Inside the Scotiabank Theater, which boasts uber-comfy, terrace-style seats with plenty of legroom, a pair of attendants were handing out single-sheet programs as people chatted amongst themselves or greeted friends, and commercials for NT LIVE's current season played on screen. Having caught a few plays over the years, I can report the vibe was similar; you can make a bit of noise before the actual play begins and as promised, it started at 7:00pm.

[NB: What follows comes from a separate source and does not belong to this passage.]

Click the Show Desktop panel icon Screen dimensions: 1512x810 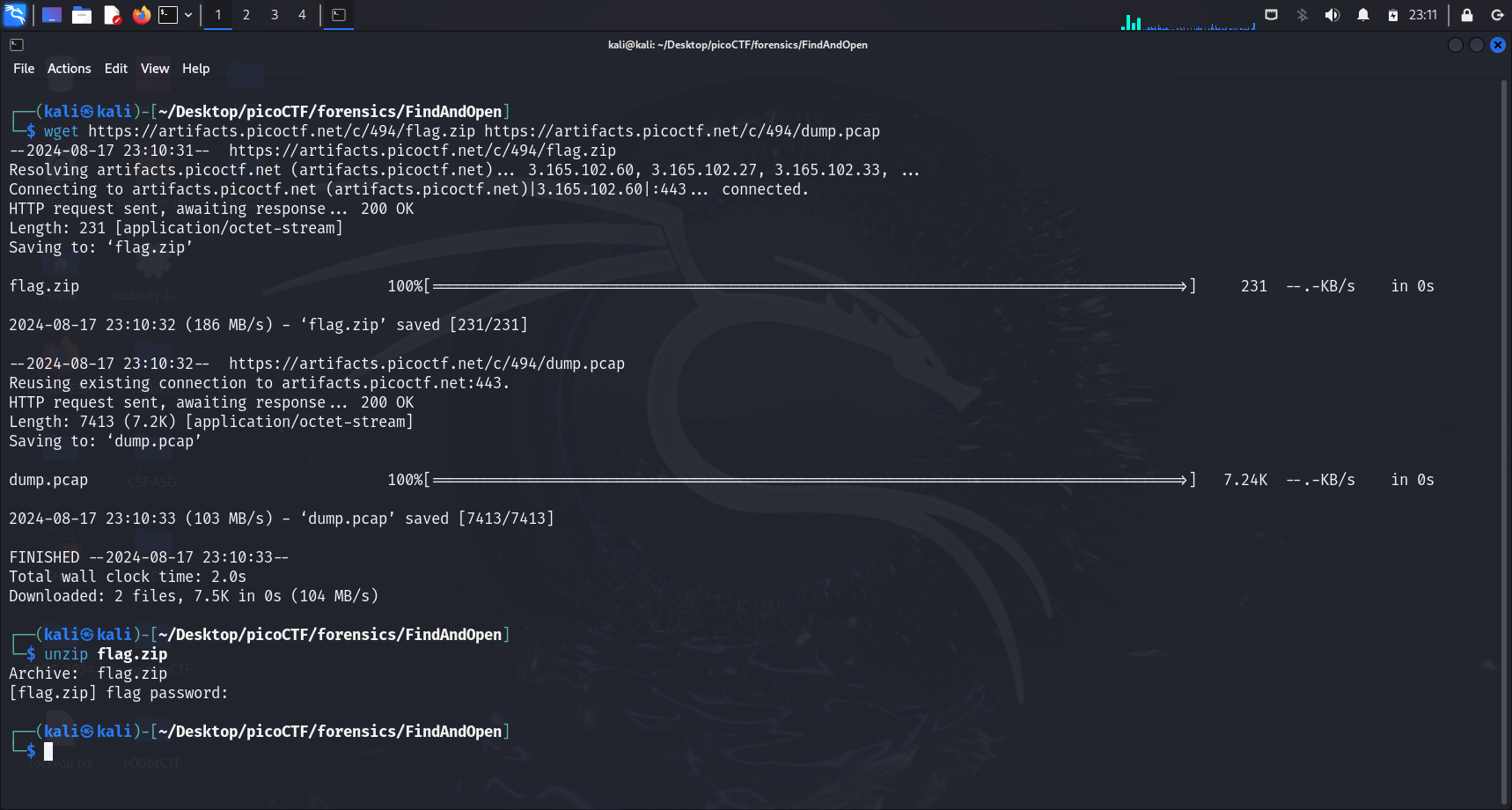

A spokeswoman for NT LIVE greeted viewers from inside the Olivier Theatre: one of three stages at the National Theatre, located on London's South Bank. And it was definitely a LIVE capture. There was this woman - part of the throng in London arriving to take their seats and unwittingly about to provide us with a moment of cinema verite - for she suddenly stopped behind the one talking, to stare directly into the camera like a deer trapped by the headlights of a car. Cheryl and I smiled at the thought of tens of thousands of people all staring back, and without her realizing how funny her expression looked. I dare say someone she's acquainted with will let her know.

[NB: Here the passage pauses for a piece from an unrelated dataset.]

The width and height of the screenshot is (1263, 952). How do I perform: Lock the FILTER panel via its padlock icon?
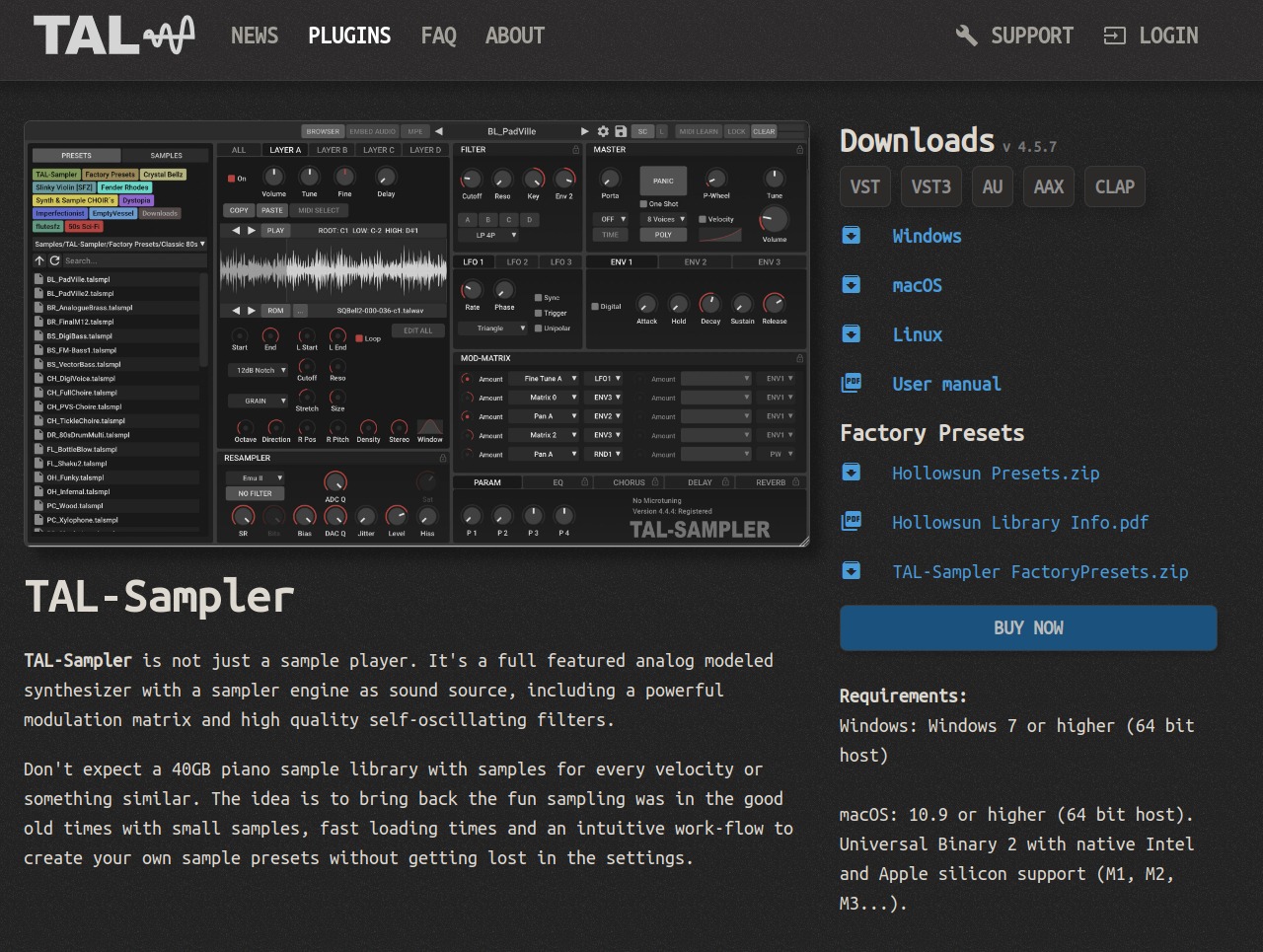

We were treated then to a 30-minute exclusive backstage glimpse of the production and cast during rehearsals, and shown the original manuscript of Mary Shelly's Frankenstein written in her own hand. The sound and picture quality was perfect. No glitches with the feed. The best way to describe it would be to compare the softer look of film to the sharper feel of live television - and using really good HD cameras. As for the stage...
The Olivier Theatre is a steep half-circle auditorium with a revolving center and mechanisms hidden from view that allow set pieces to rise through the stage floor or descend from above. In addition of course, to employing traditional stage hands who deal with moving props. As for the cameras - they were positioned at strategic points either side and blocking no one's view, while granting those inside the cinema with an enviable one. It amounts to watching a play from multiple angles, at varying distances, without it feeling like a movie. More like enjoying the benefit of Opera glasses, when you'd like a closer look. Boyle's direction was sympathetic moreover - his cameras pointed to where I naturally wanted to look and I was never frustrated while watching the play. As for the art direction, long time design collaborator, Mark Tildesley, refreshingly chose not to clutter Frankenstein with Gothic clichés but rather, to take a modern, minimalist approach while employing clever symbolism and visual metaphors.
The giant bell.
It hung above a section of the audience and with a pull of its chord, the play began with the sound of its booming toll ringing out overhead, and where a massive cloud of electricity - 3,500 dangling light bulbs - suddenly lit the stage akin to lighting as the walls turned crimson red: the Creature was being born.
Note: babies aren't born wearing nappies and reportedly, neither is the Creature unless of course, you're shooting a performance for NT Live. Having read that he's initially nude, I assume that's why Benedict was wearing a flesh-colored loincloth. For the camera gets close enough for you see sweat rolling down an actor's cheek - imagine when he bends over, backside to the audience in his efforts to stand for the first time...you see the problem. That would be TOO much information for some.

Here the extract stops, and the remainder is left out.